There are some distinguishing qualities that we (I’m throwing myself in with the masses for this one…) tend to display. While I’m generalizing and completely stereotyping my peeps, these are all for the most part 100% completely and entirely true.

  1. We get too loud too fast. It happens in an instant. Tonight I asked the new waitress if she was a Jew (after she complimented Harry on his excellent guilt-dishing) and when she said yes, there were suddenly four of us screaming at the top of our lungs about which direction you light the candles on the menorah in. Which leads me to…
  2. Nobody actually knows anything about Judaism. There are exceptions. We have a few customers who go to temple and do things like talk about religion and celebrate non-gift-giving holidays. But for the most part, Jews these days are in it for the food and the free birthright trip to Israel.
  3. Everyone went to camp. Tonight when I found out about the new Jew girl, I didn’t ask her if she went to camp, I asked her what camp she went to. Because camp is pretty much non-negotiable for adolescent Jews. This has nothing to do with wanting to ditch your kids for 8 weeks (although now that I have a 9-year-old step kid I can say that the temptation does pop into my head now and then). Camp has to do with passing down amazing experiences from generation to generation. Such as getting fresh bagels on visiting day and joining the inter-camp soccer team just for the ice cream sundaes on the van ride back.

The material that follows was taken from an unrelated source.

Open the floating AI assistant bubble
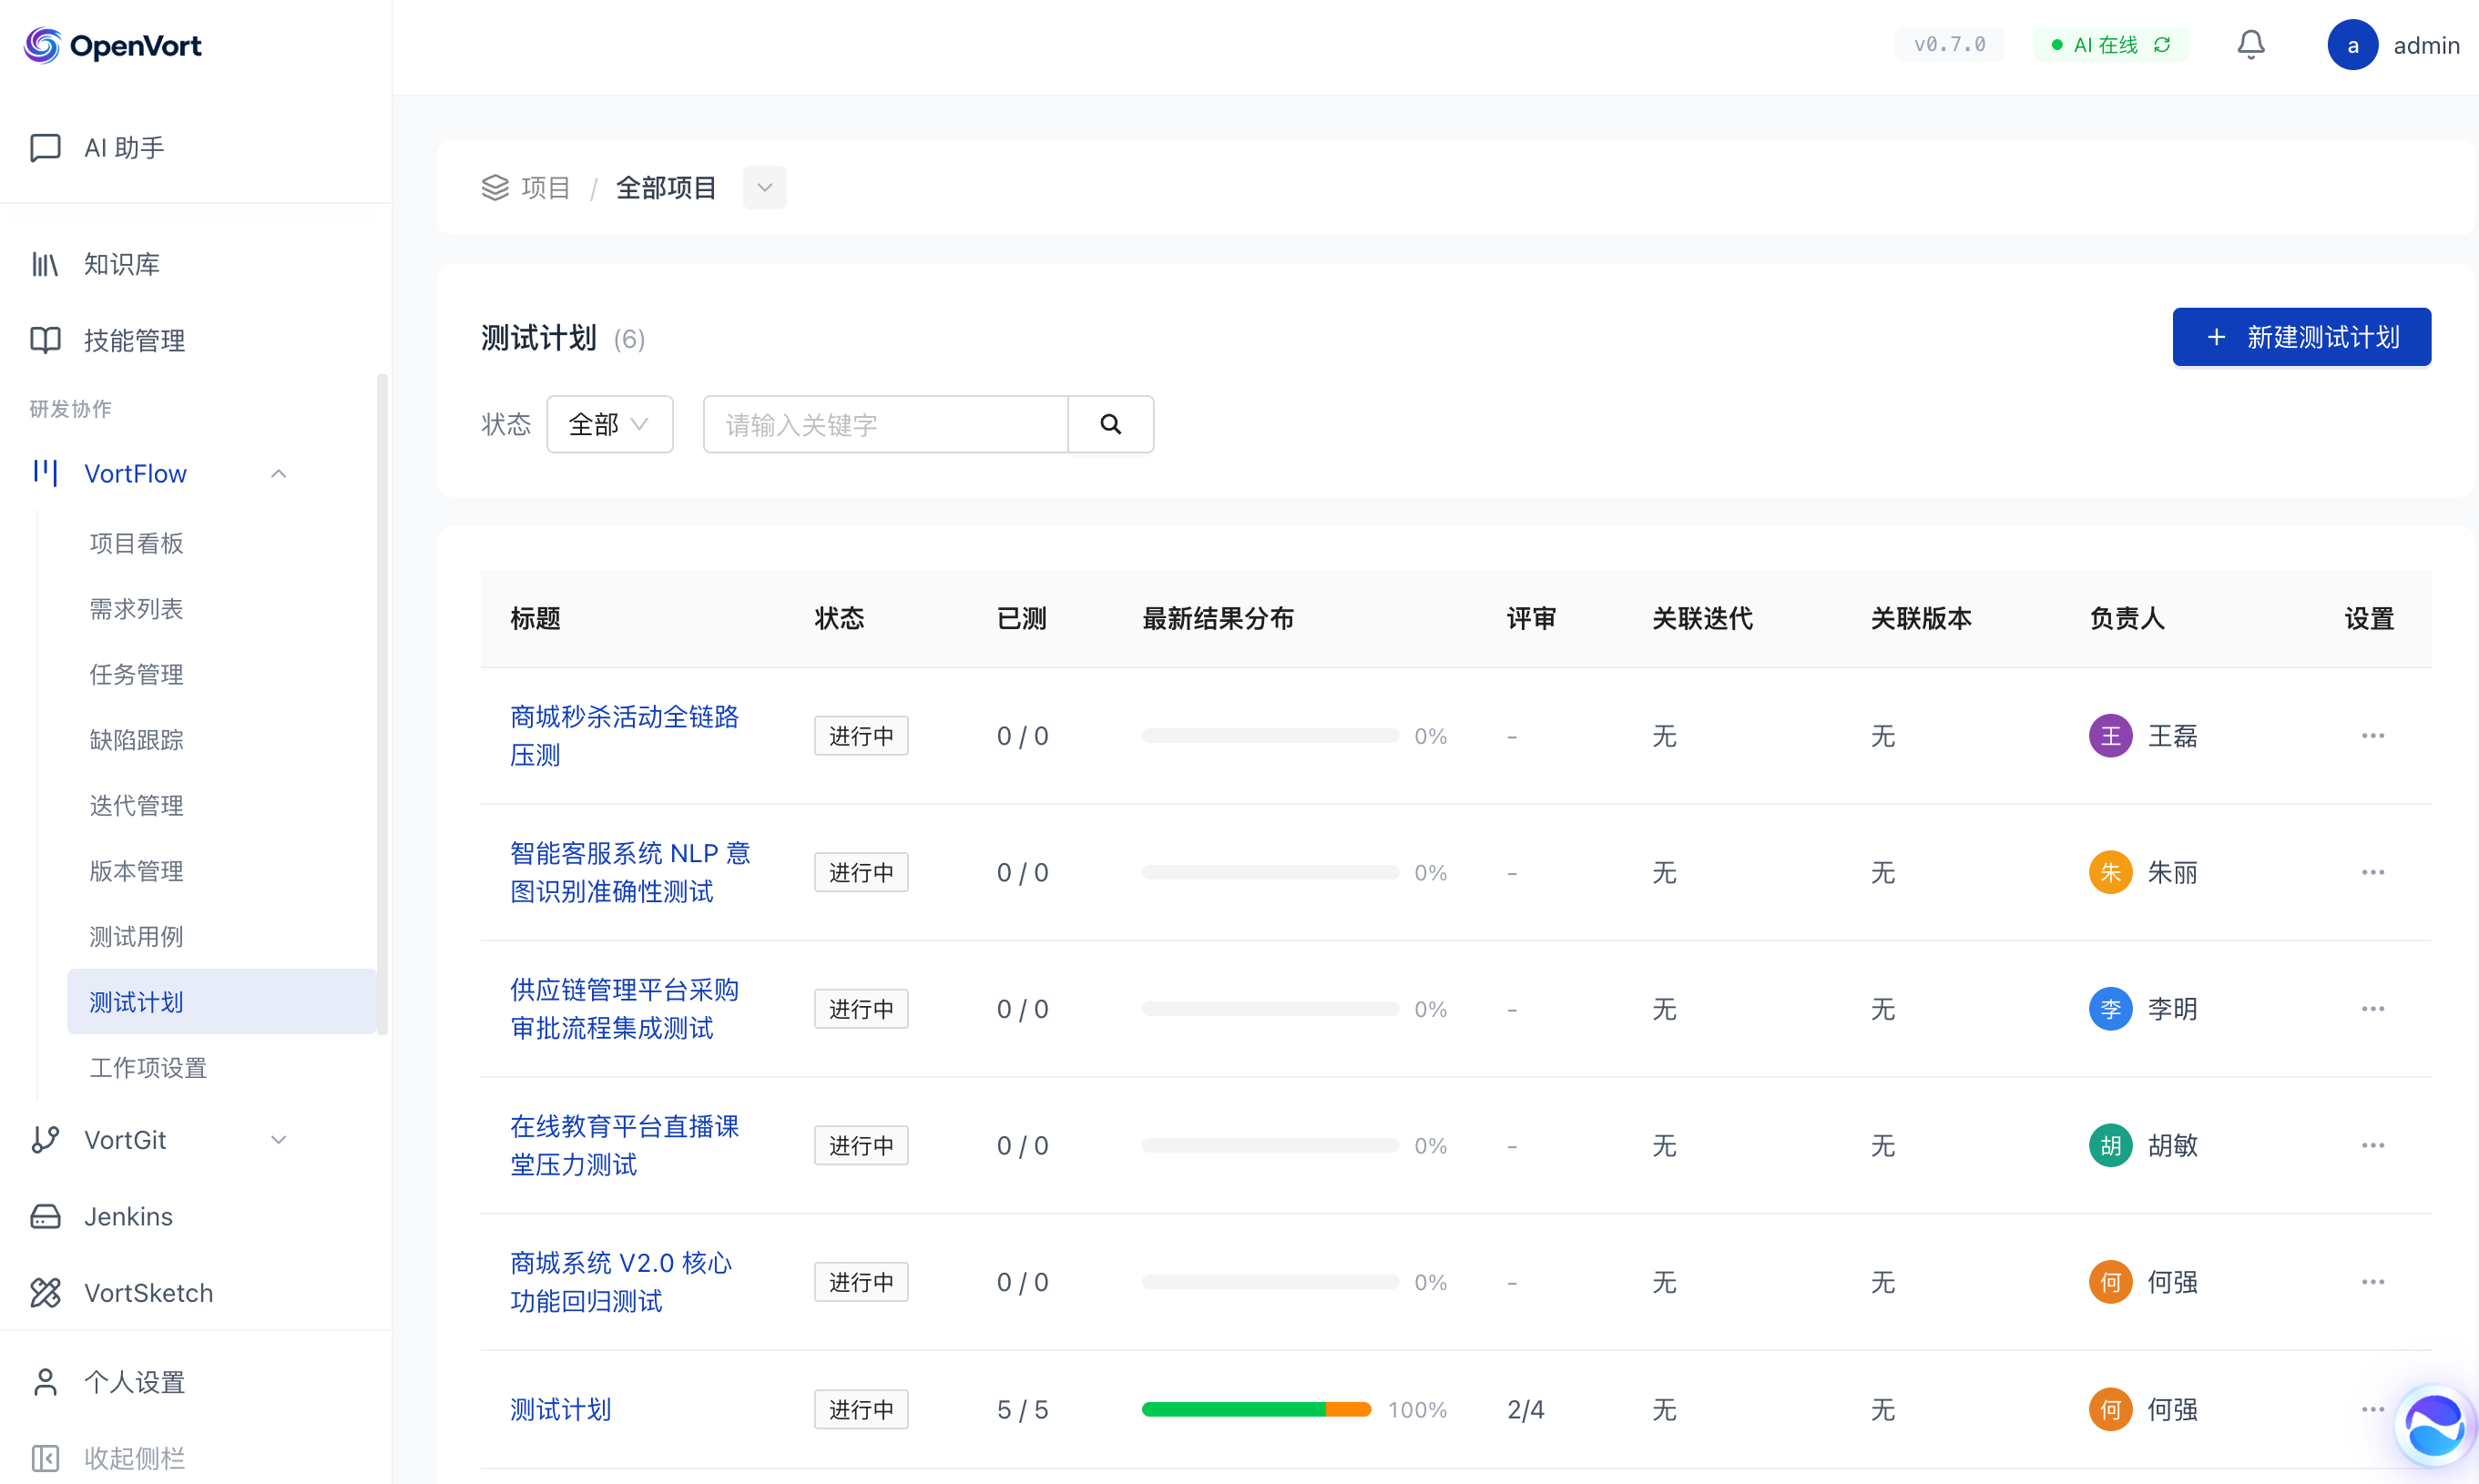 [2434, 1427]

  4. Like Asians, we are completely undistinguishable when in a large group. On an individual basis, we all display our own unique style, whether it’s the type of music we listen to or color of Essie nail polish that we use or the way we pronounce “Bendels.” But when we get together for a girl’s night, we all dress the same, talk the same, complain the same, and order the same salad (with well done salmon, dressing on the side, extra garbanzo beans, no olive and make sure it’s chopped).

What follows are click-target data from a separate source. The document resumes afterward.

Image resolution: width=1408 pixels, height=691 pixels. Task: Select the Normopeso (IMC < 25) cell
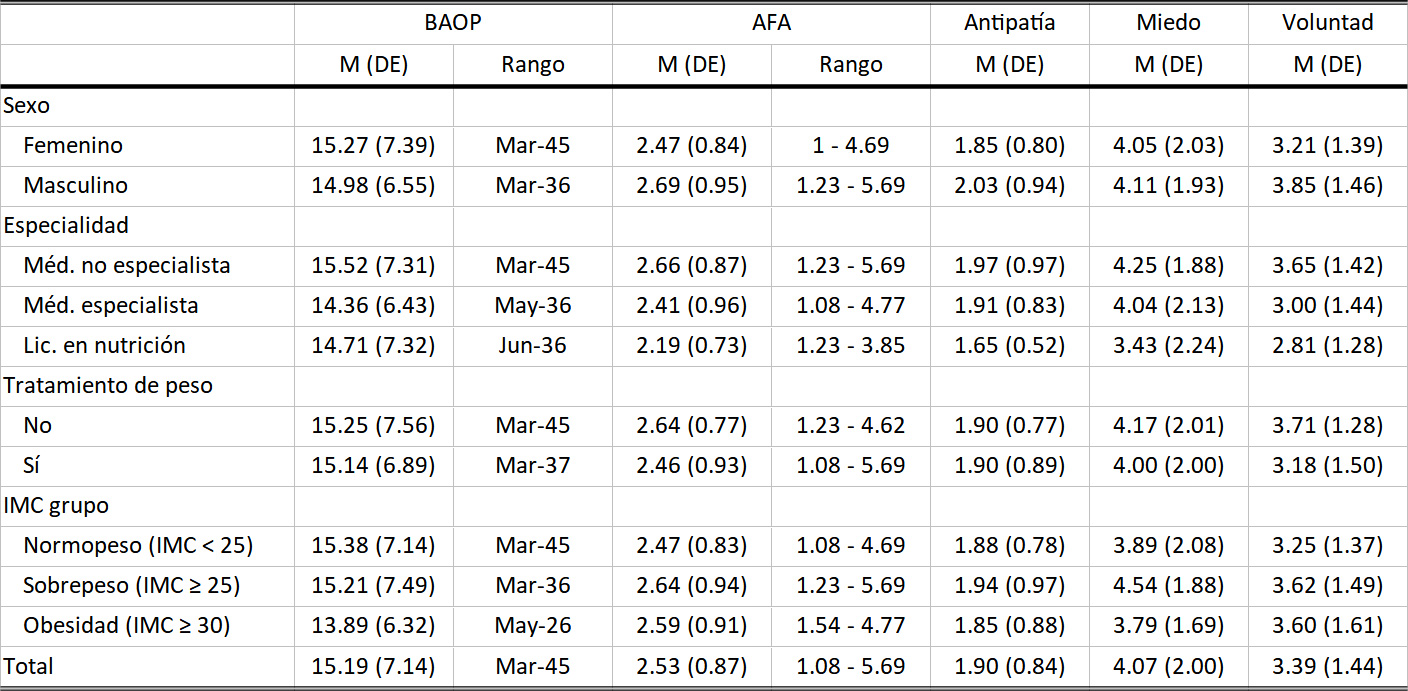[138, 545]
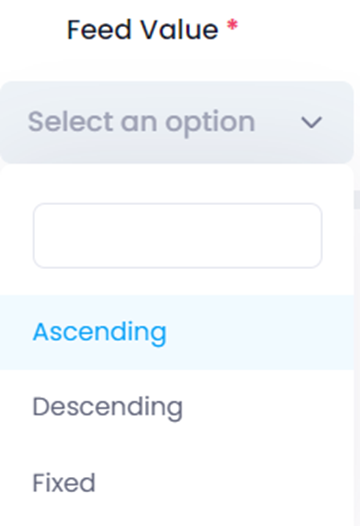360x526 pixels.
Task: Collapse the Feed Value dropdown via its chevron
Action: click(x=311, y=122)
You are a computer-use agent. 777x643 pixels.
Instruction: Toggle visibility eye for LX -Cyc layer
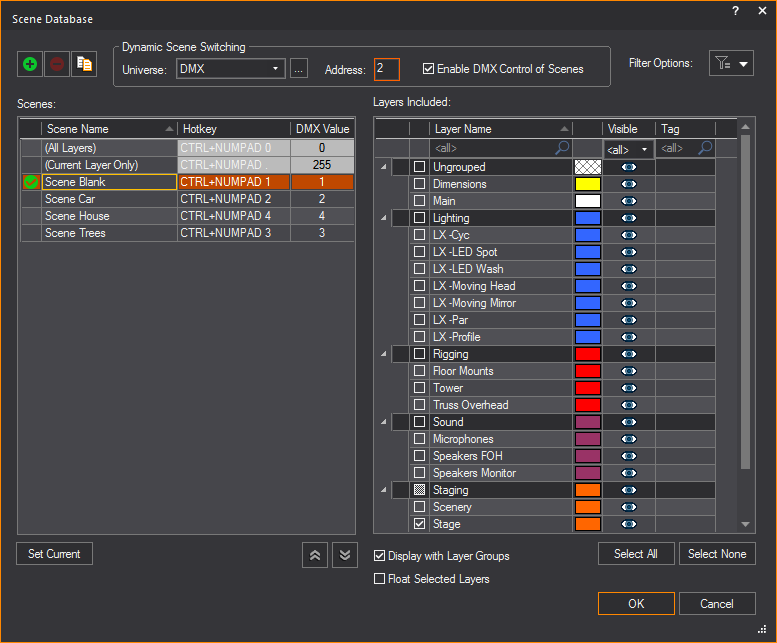point(629,235)
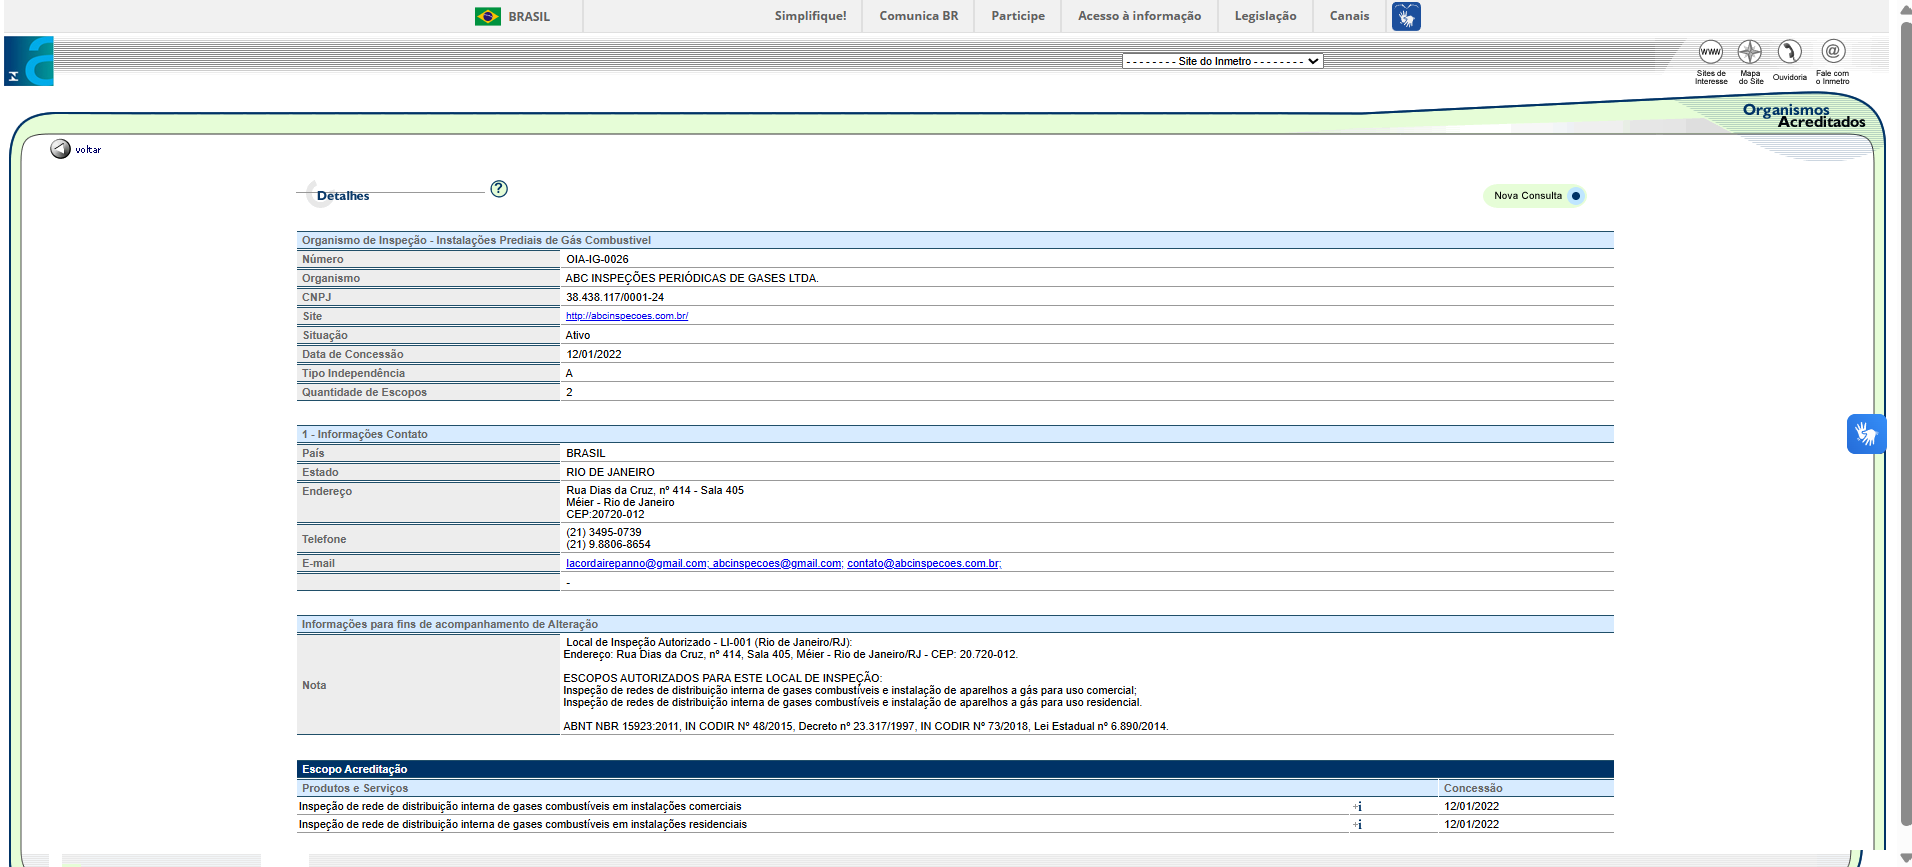This screenshot has height=867, width=1912.
Task: Select the Simplifique! menu item
Action: point(810,16)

  5. Jews hire night nurses when they have babies. I didn’t put this as “we” because I didn’t marry a Jew, and so I didn’t get a night nurse. Harry insisted that “we’re the parents, so we should wake up with the baby.” While I sincerely hated him at the time, and our social lives probably took a major hit (as though we had one at all) because we couldn’t go out drinking with the other new parents, I will always fondly look back on those days of sitting on the couch at 4:30am watching Pretty Little Liars with my itty bitty baby girl in my arms. Still. I deserved a night nurse.

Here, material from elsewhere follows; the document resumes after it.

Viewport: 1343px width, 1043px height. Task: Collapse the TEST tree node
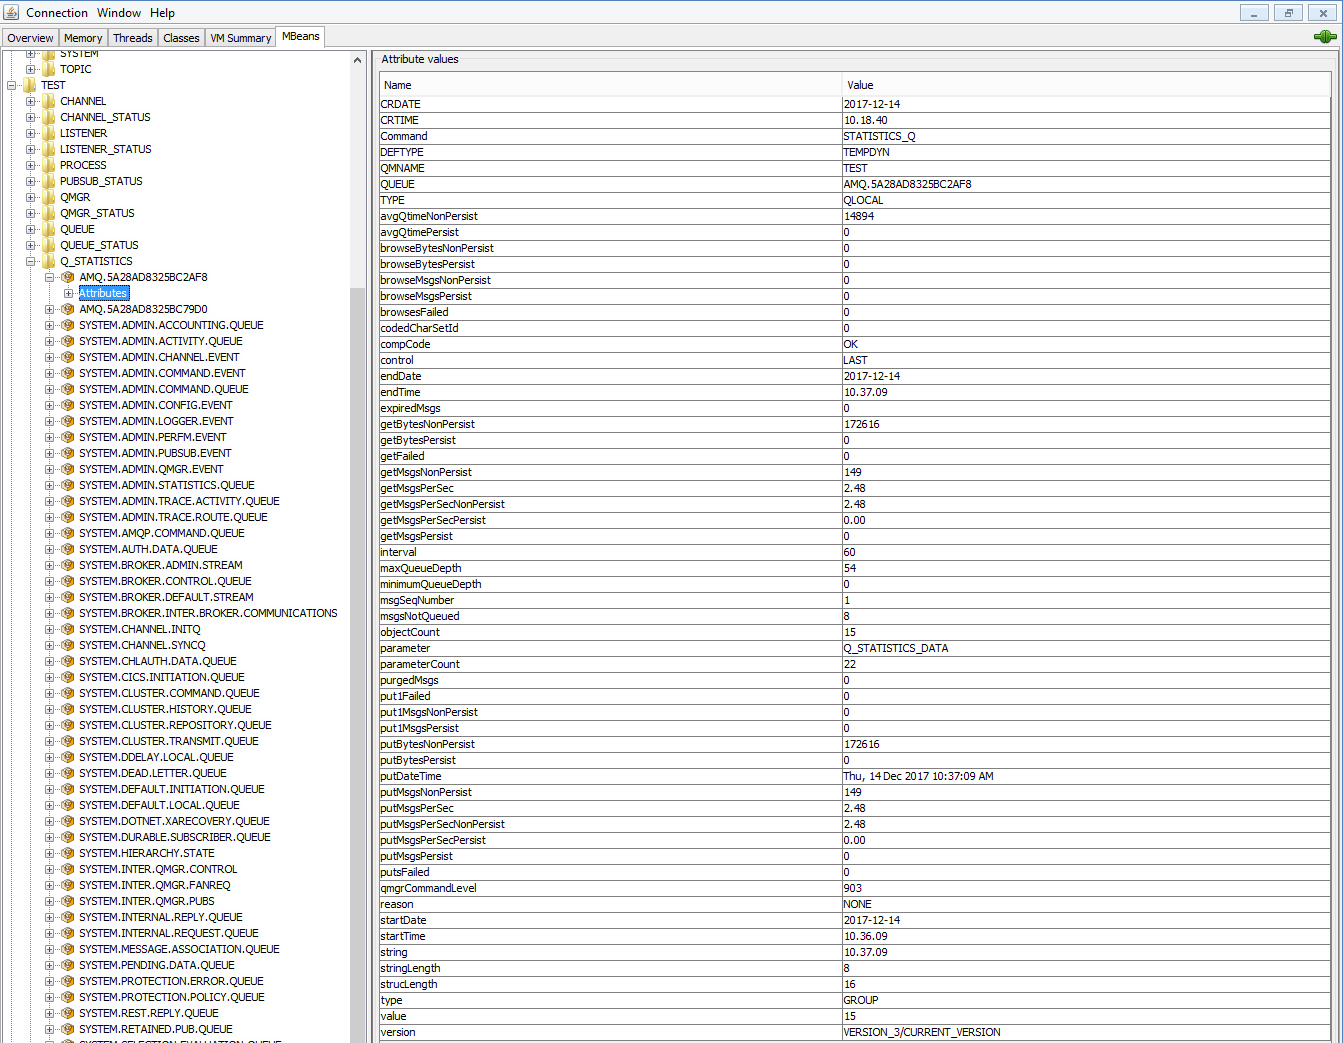12,85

  6. Every Jew knows Artie. Something about our recently deceased original restaurant is that it was like the number one spot for Jappy women to have lunch for literally decades. So my dad really got to know them, as well as their husbands/boyfriends/sugar daddies. And he was friendly and super sweet and made everyone feel like he was their buddy. Not like me, who flips people the bird before they’ve completely turned around and refuses to schmooze with anyone who rubs me the wrong way. Yes, he’s the Penn to my Teller. And as a result, not a Saturday night goes by at the restaurant where some balding dude comes up to me or my manager and says “Where’s Artie?” And I say “Artie hasn’t come to work for 5 years,” followed by “Maybe if you were a devoted customer you’d know that, huh?” followed by “Stop looking at me like that, asshole” followed by “Fine! Don’t come back! See if I care! My dad doesn’t even remember who you are!” I can’t figure out why they don’t want to get to know me better, but it’s their loss for sure.

Anyway, that’s the deal with Jews, at least this week. Because if one thing is true (other than the aforementioned items) it’s that we love a good trend.